Ein Urteil von bizarrer Härte

Kairo..  Die Todesstrafe ist zum Lieblingswerkzeug der ägyptischen Mächtigen geworden, um die politische Opposition zu eliminieren – Amnesty International sparte nicht mit Kritik. Und nicht nur bei Menschenrechtlern hat das Todesurteil gegen den ehemaligen ägyptischen Präsidenten Mohammed Mursi zu scharfer Kritik geführt. Der türkische Präsident Recep Tayyip Erdogan kritisierte, Ägypten kehre zu alten Zeiten zurück und warf den westlichen Staaten vor, den Militärputsch von Ex-Feldmarschall Abdel Fattah al-Sisi zu ignorieren.

Nach ägyptischem Recht müssen die von dem Gericht vorgesehenen Todesurteile gegen Mursi und 105 Mitangeklagte jetzt dem ägyptischen Obermufti vorgelegt werden, der als Scharia-Experte ein Beratungsrecht hat. Das endgültige Verdikt soll dann am 2. Juni verkündigt werden. Es kann in einem Revisionsprozess angefochten werden. Das Gericht warf den Angeklagten, die zu Beginn des Arabischen Frühlings vorübergehend festgenommen worden waren, vor, zusammen mit 20 000 Kriminellen am 28. Januar 2011 aus dem Gefängnis ausgebrochen zu sein. Mubarak hatte damals gezielt das Wachpersonal abgezogen und die gesamte Polizei von den Straßen beordert, um Chaos zu säen und seine aufständische Bevölkerung einzuschüchtern.

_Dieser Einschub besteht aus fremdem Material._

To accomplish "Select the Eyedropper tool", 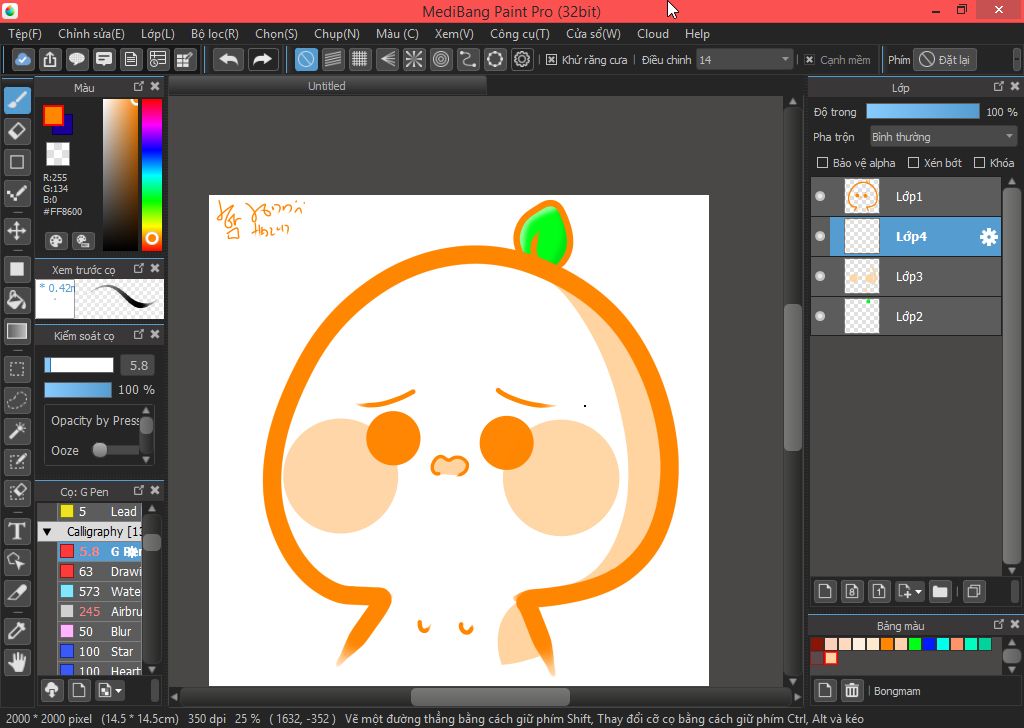I will 17,630.
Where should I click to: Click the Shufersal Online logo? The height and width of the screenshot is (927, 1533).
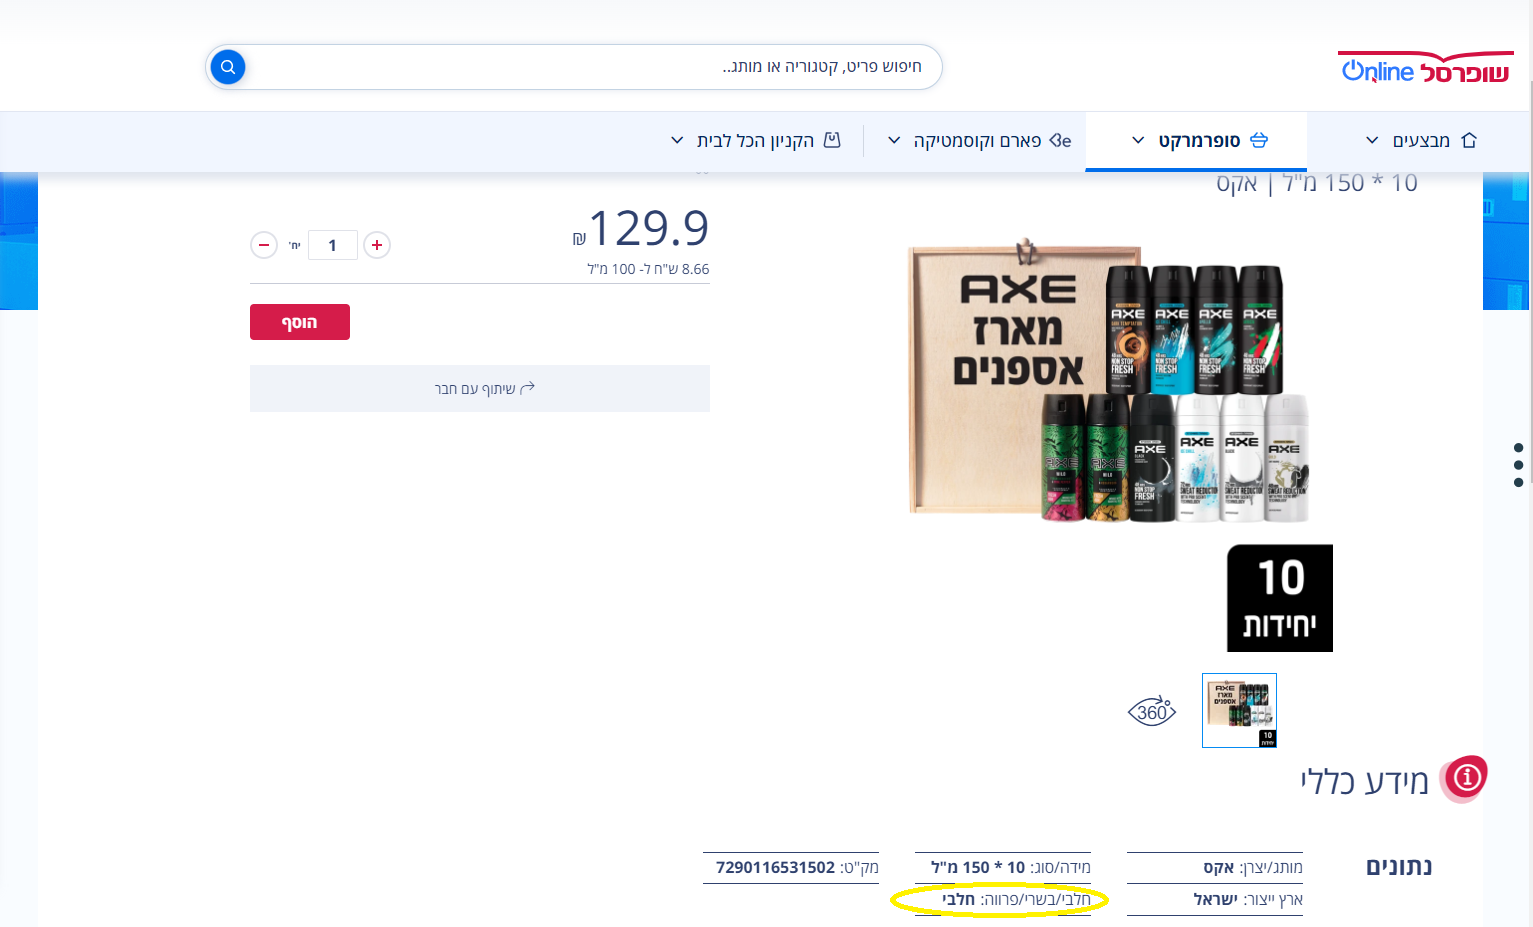pyautogui.click(x=1425, y=67)
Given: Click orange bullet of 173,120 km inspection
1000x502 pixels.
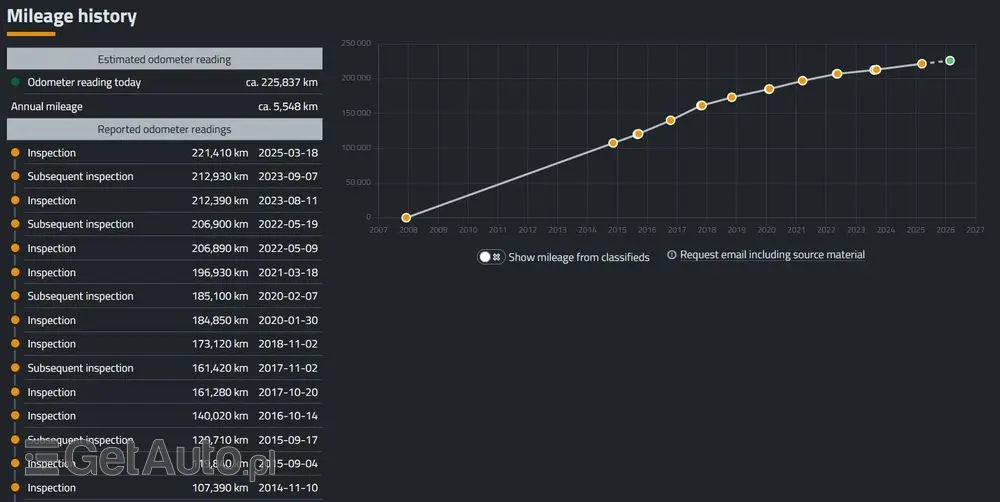Looking at the screenshot, I should [x=15, y=344].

Innenpolitische Spannungenwerden eskalieren

Sollte das endgültige Todesurteil gegen Mohammed Mursi am 2. Juni verkündet werden, wäre das ein Tag vor dem Staatsbesuch von Präsident al-Sisi in Deutschland. Die heikle Reise, für die ägyptische Führung monatelang antichambriert hat, ist im politischen Berlin schon jetzt wegen der unverändert krassen Menschenrechtsverstöße des Regimes umstritten. Das Mursi-Todesurteil wird die innenpolitischen Spannungen in Ägypten weiter eskalieren lassen. In den ersten drei Monaten 2015 erlebte das Land genauso viele Anschläge wie im gesamten Jahr 2014. Am Samstag erschossen Terroristen auf dem Sinai zwei Richter und einen Staatsanwalt. Am Sonntag ließ die Justiz sechs Männer hinrichten, die von einem Militärgericht zum Tode verurteilt worden waren, obwohl zwei von ihnen zum Zeitpunkt der ihnen zur Last gelegten Terrortaten im Gefängnis saßen.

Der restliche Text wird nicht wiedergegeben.